There is much evidence from whole organism studies, such as reciprocal transplant experiments, for selective differences between populations [75], which could create balancing selection at the metapopulation scale. The detailed genetic basis of such local adaptations is interesting, as is the duration of differences. Estimates of genetic subdivision may be helpful, particularly FST, which estimates the proportion of diversity between populations. FST-based tests for selection are already in use [76,77]. This approach should help with an understanding of selection of host–pathogen systems in natural populations, which may often involve local adaptation [e.g., 78]. If sequences of loci involved in pathogen defences suggest unusually high subdivision compared with other loci, this might suggest selection for locally adaptive alleles, differing from one population to another. In contrast, loci where balancing selection maintains alleles within populations, such as CMS haplotypes, or incompatibility loci, should show less evidence for subdivision than the average locus [73,79]. This approach may be helpful in understanding selection on MHC genes [80]. Due to recombination, different populations will generally have different sets of alleles, but sequences should reveal whether populations share variants or differ significantly more than other loci (suggesting local selection differences). In an MHC locus studied in deer mouse populations, low FST was found, suggesting similar selection across populations [81].

Conclusions

Analyses of DNA sequences have the promise to advance understanding of the different forms of balancing selection.
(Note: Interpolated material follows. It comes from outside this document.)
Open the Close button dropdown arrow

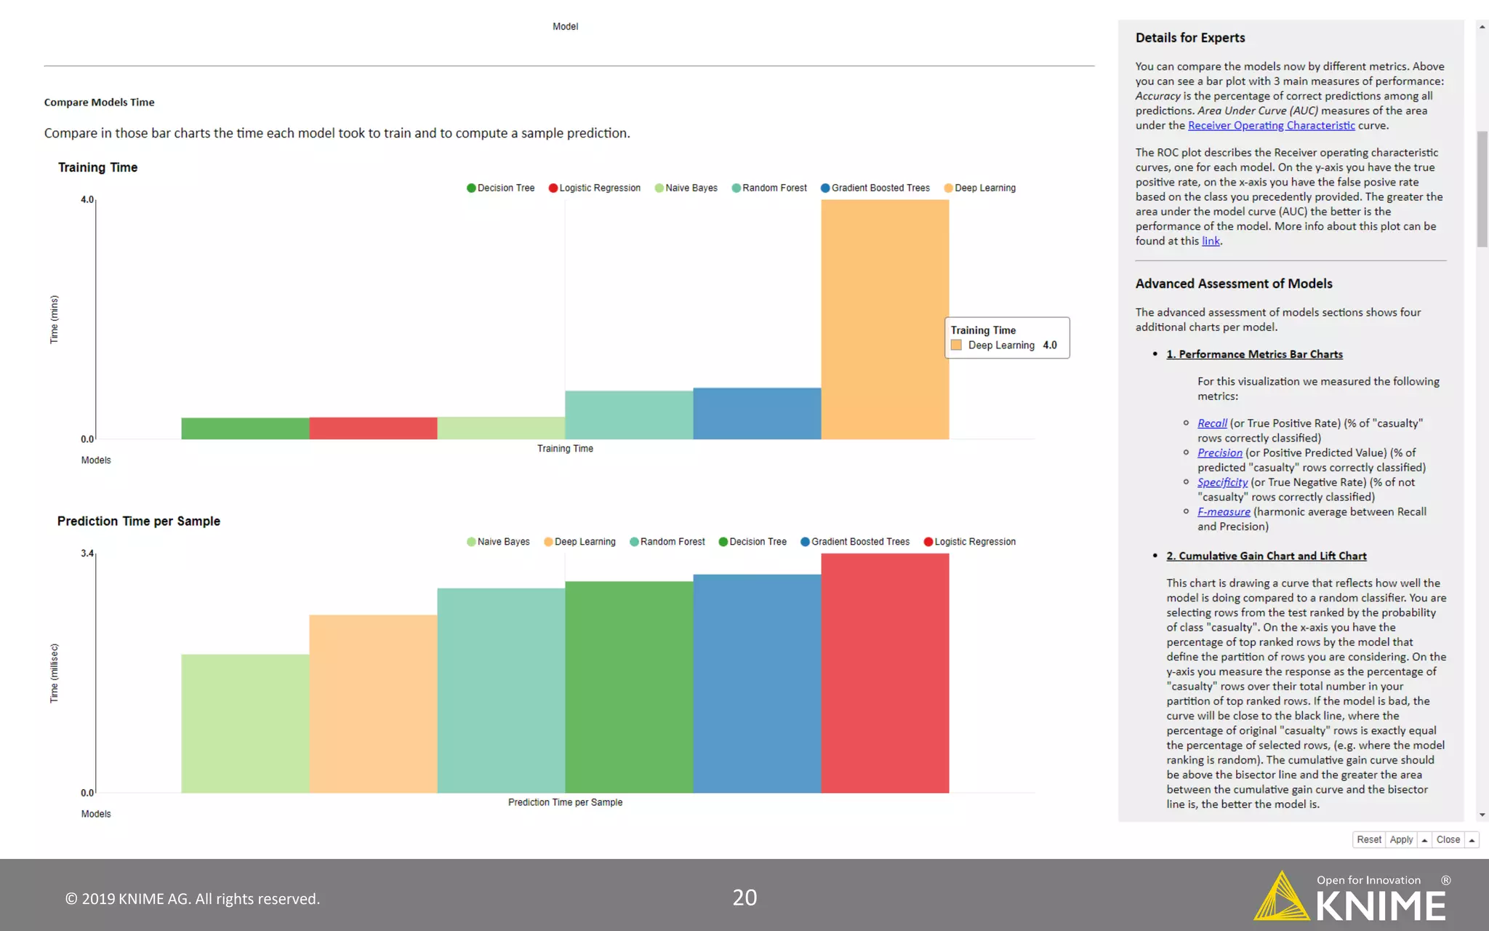point(1472,840)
Sequences can uncover highly polymorphic loci (even in the presence of recombination), define regions of LD and detect trans-specific polymorphism of neutral variants. It will be particularly interesting to combine such results with FST estimates from sampling multiple natural populations, to test which cases involve maintenance of diversity within populations, and which do not. Even if they include false positives, sequence-based tests can provide interesting sets of genes that may be under selection, of interest for detailed studies.